2. Memory-Based Scaling

Scale out when average memory consumption exceeds a threshold.

jsonc

{
  "minReplicas": 1,
  "maxReplicas": 8,
  "triggers": [
    {
      "name": "memory-trigger",
      "type": "memory",
      "metadata": {
        "type": "Utilization",
        "value": "75"    // Scale out when memory > 75%
      }
    }
  ]
}

[INFO] Memory scaling is useful for services that hold in-memory caches or process large documents (e.g., Reporting.Apis, Import.Apis).

3. HTTP Request–Based Scaling

Scale based on concurrent HTTP requests per replica. Best for API services with unpredictable traffic bursts.

jsonc

{
  "minReplicas": 1,
  "maxReplicas": 20,
  "triggers": [
    {
      "name": "http-trigger",
      "type": "http",
      "metadata": {
        "concurrentRequests": "100"  // Add replica when > 100 concurrent requests
      }
    }
  ]
}

Recommended HTTP thresholds:

Scenario	`concurrentRequests`
Lightweight CRUD APIs	150
Medium-complexity APIs	100
Heavy processing APIs	50
Reporting / export	20

4. Cron Warmup (Schedule-Based Minimum Replicas)

Pre-warm replicas before expected traffic peaks (e.g., business hours in KSA).

jsonc

{
  "minReplicas": 1,
  "maxReplicas": 10,
  "triggers": [
    {
      "name": "http-trigger",
      "type": "http",
      "metadata": {
        "concurrentRequests": "100"
      }
    },
    {
      "name": "cron-warmup",
      "type": "cron",
      "metadata": {
        "timezone": "Asia/Riyadh",
        "start": "0 7 * * 0-4",    // 07:00 Sun–Thu KSA
        "end":   "0 20 * * 0-4",   // 20:00 Sun–Thu KSA
        "desiredReplicas": "3"     // Minimum 3 replicas during business hours
      }
    }
  ]
}

Common cron expressions (Asia/Riyadh):

Schedule	Expression
Business hours (Sun–Thu, 07:00–20:00)	start: `0 7 * * 0-4` / end: `0 20 * * 0-4`
Extended hours (07:00–23:00)	start: `0 7 * * 0-4` / end: `0 23 * * 0-4`
Night batch window (01:00–05:00)	start: `0 1 * * ` / end: `0 5 * *`

5. Combined Triggers (Recommended Pattern)

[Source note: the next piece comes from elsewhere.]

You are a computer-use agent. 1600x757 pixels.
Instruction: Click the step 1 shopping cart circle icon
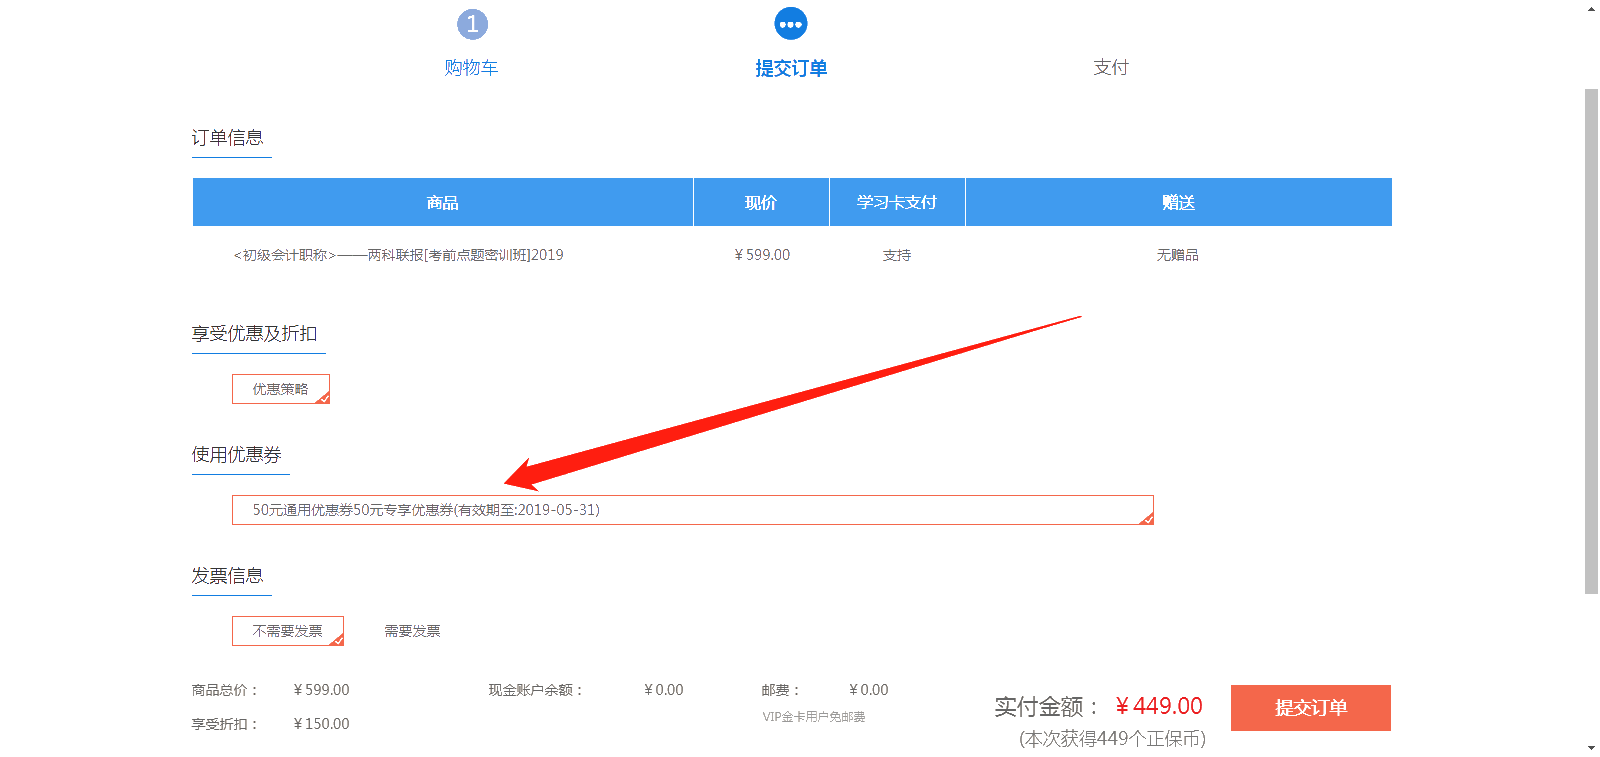[x=472, y=24]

Use HTTP + cron together for production services — cron ensures availability during peak hours, HTTP handles unexpected bursts:

jsonc

{
  "name": "apps-portal",
  "minReplicas": 1,
  "maxReplicas": 15,
  "triggers": [
    {
      "name": "http-trigger",
      "type": "http",
      "metadata": { "concurrentRequests": "100" }
    },
    {
      "name": "cron-warmup",
      "type": "cron",
      "metadata": {
        "timezone": "Asia/Riyadh",
        "start": "0 7 * * 0-4",
        "end":   "0 20 * * 0-4",
        "desiredReplicas": "2"
      }
    }
  ]
}

Where to Configure

Option A — `services-config.json` (pipeline-managed, recommended)

File: Devops/azure/config/container-backend/services-config.json

Changes here are applied on the next pipeline run. This is the source of truth — always update this file first.

jsonc

{
  "services": [
    {
      "name": "apps-portal",
      // ... other config ...
      "minReplicas": 1,
      "maxReplicas": 10,
      "triggers": [
        // ... trigger definitions from above ...
      ]
    }
  ]
}

Option B — `az containerapp update` (immediate, hotfix only)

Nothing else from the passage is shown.